Meine anfängliche Skepsis war also völlig unberechtigt. Obwohl durch eine Vielzahl von Buchprojekten mit Kindern und Jugendlichen geschult, war mein Vertrauen in die Fähigkeiten von Jugendlichen beim Schreiben nicht hoch genug gewesen. Jugendliche, gleich welcher Herkunft, welcher Schulbildung und welchen Alters können mehr, als wir ihnen gerade im Schreiben zutrauen. Sie sind kreativ, entwickeln eigene Konzepte, durchdringen Sachverhalte und Handlungen, erfassen Figuren auch in ihrem Handeln miteinander – wir müssen sie nur lassen und dürfen nicht mit vorgefertigten Mustern auf sie zugehen. Mit ihnen gemeinsam entwickeln, zuhören, mit ihnen über ihre Ergebnisse sprechen, auch uns fremd vorkommende Lösungen akzeptieren, daraus kann sogar ein ganzer Roman entstehen.
Und der Inklusionsgedanke dabei?
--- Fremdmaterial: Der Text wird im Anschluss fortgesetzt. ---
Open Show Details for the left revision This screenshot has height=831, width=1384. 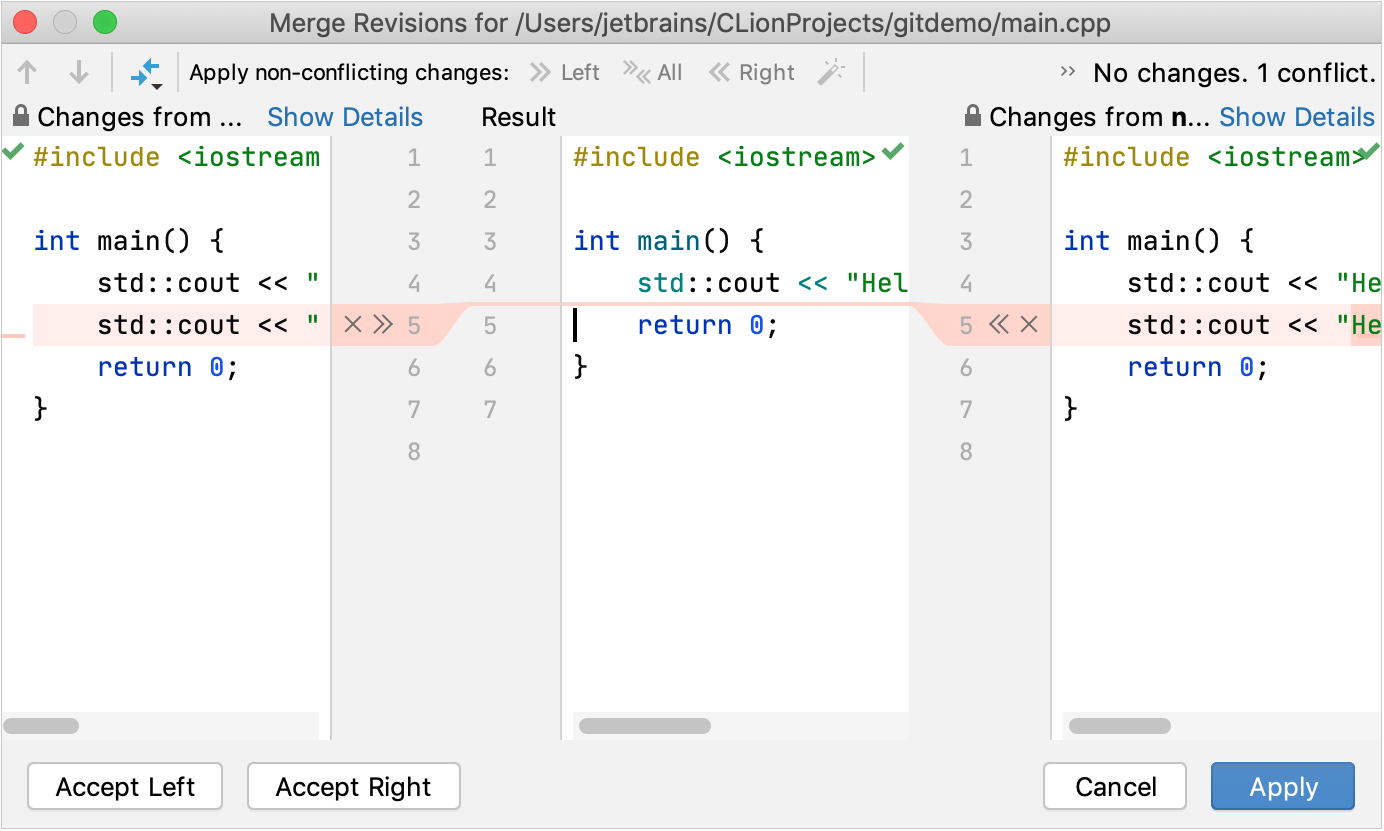click(345, 117)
Ich kann und mag nicht im Einzelnen beschreiben und beurteilen, was sich bei den mitschreibenden Jugendlichen entwickelt hat. Natürlich gibt es Unterschiede im Schreiben und im Leistungsniveau zwischen beiden Schulen. Für mich waren sie weniger spürbar als die Leistungsunterschiede innerhalb der jeweiligen Schule. Unterschiedliche Zugangs-, Betrachtungs- und Arbeitsweisen belebten die Arbeiten insgesamt mehr, als dass sie irgendetwas verhinderten. Der Erfahrungsaustausch untereinander über das Denken, Fühlen und Verhalten der Romanfiguren brachte den Austausch über eigene Fühl- und Denk-ansätze. Man wurde sich vertrauter, kann inzwischen auch im außerschulischen Bereich einmal ‚Hallo‘ sagen. Und man entdeckte Gemeinsamkeiten zwischen sich: gleiche soziale Problemstellungen, gleiche Freizeitinteressen, gleicher Musikgeschmack und vieles mehr. Je länger der Schreibprozess dauerte, umso mehr verwischten die jeweiligen Schulzugehörigkeiten.
Bleibt mir an dieser Stelle nur zu danken, allen an diesem Projekt Beteiligten – den Jugendlichen, den beteiligten Lehrkräften, die mir mit Rat und Tat beiseitestanden, den Entscheidungsträgern und Organisatoren beider Schulen, den Sponsoren, den Vorwortgebern für das Erfassen der Bedeutung des Projekts und dem Organisator des Projekts, Reinhard Rakow.
Vielleicht noch ein Wort zum Schluss. In beiden Schulen schlummern so viele Schreibtalente, dass es eine wichtige Aufgabe wäre, diesen Jugendlichen die Möglichkeit zur Ausprägung ihrer eigenen Worte und damit ihrer eigenen Gedanken etwa in der Form einer Schreibwerkstatt zu geben.